Part of the answer there is that soon we’re talking about a robust set of paradata descriptors too cumbersome to easily fit into an XML document head. And I’m well aware of the dangers of the algorithm: in our age of automated inequality, algorithmic surveillance, and computational falsification, there’s a danger that paradata’s “data exhaust” will become obfuscatory corporate data smog — and that’s why I want to release that paradata to those who generate it and who should, by virtue of law and human agency, own copyright to it. I’m aware that metadata is not equivalent to activity just as algorithms are not analysis and the map is not the territory. Those considerations should not stop us from thinking about how to develop a metadata schema for circulating academic writing; to ask, what terms would we as a profession want to see added to the Dublin Core? That’s I think an achievable goal.
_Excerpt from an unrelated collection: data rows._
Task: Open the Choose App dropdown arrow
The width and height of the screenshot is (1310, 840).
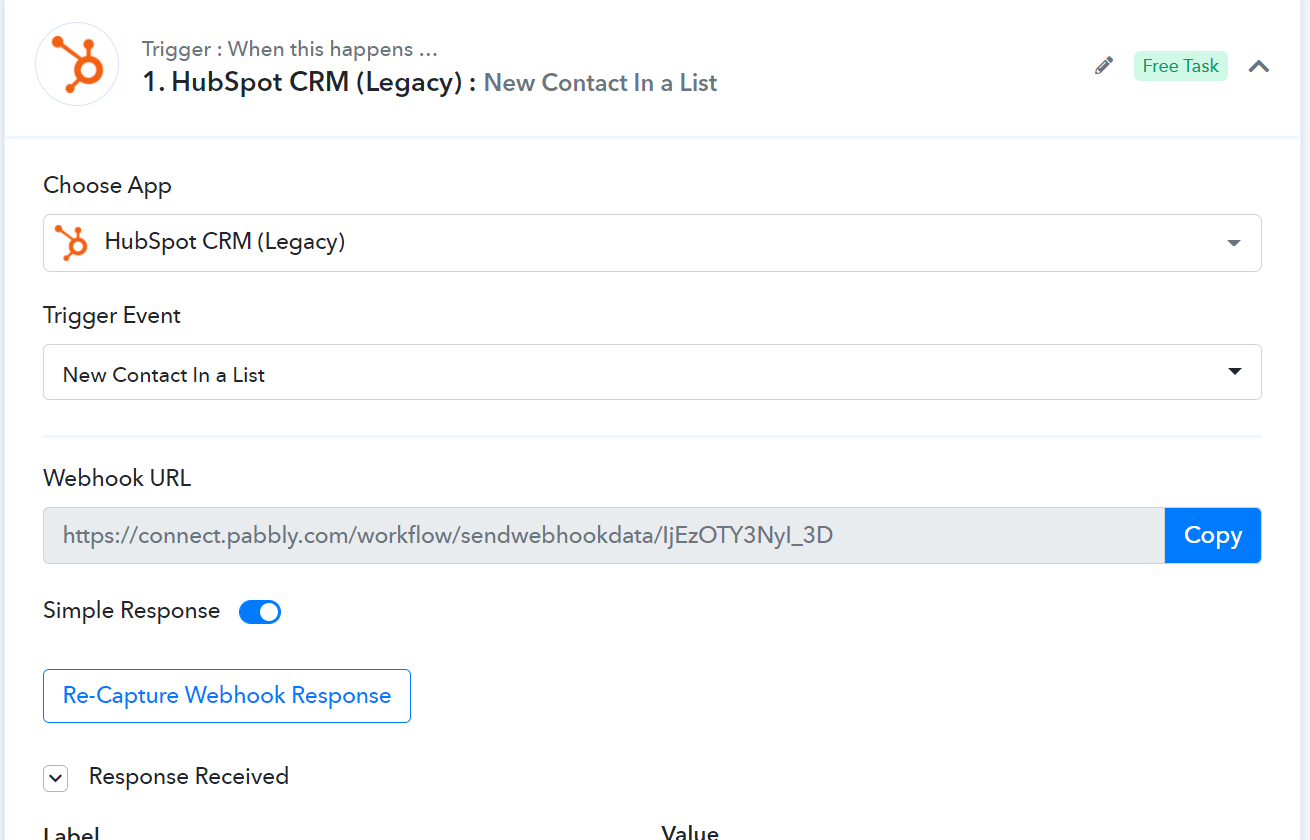Action: coord(1234,243)
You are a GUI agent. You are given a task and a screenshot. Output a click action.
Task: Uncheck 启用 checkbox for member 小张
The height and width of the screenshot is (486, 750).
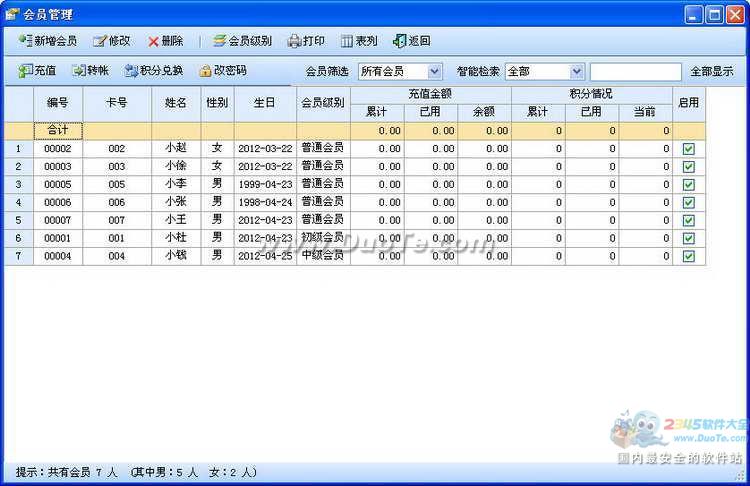688,203
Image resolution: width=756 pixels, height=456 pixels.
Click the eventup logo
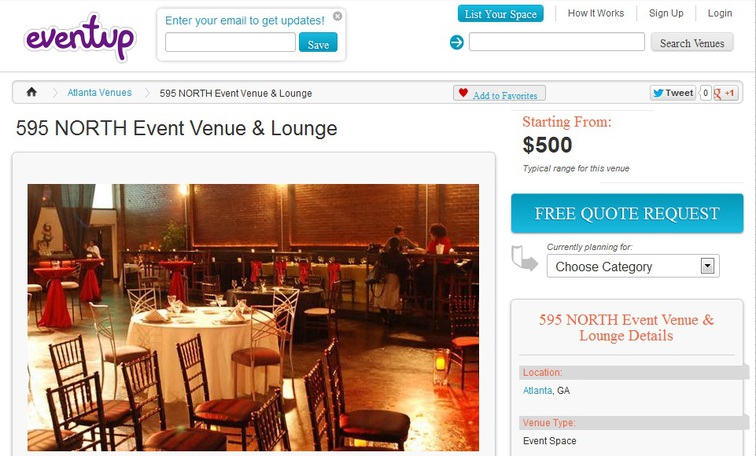(80, 38)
But I’ll close with a more ambitiously pie-in-the-sky-and-a-pony-too suggestion. Imagine for composition what Don Tapscott characterized as a continuously growing “vast, global distributed ledger or database running on millions of devices and open to anyone, where not just information but anything. . . can be moved and stored securely and privately,” a list of timestamped records of transactions linked and secured using cryptography (Iansiti and Lakhani), with each block containing a cryptographic hash of the previous block (Narayanan et al.). I’m talking, of course, about blockchain, the technology behind Bitcoin. Blockchain can be used both as ledger and as transport layer for documents that incorporate forms of paradata that students and academics can use to track and improve their writing and help us develop, in the words of Lisa Dush, “the never-done knowledge of how writing develops, within a person or a populace” (355).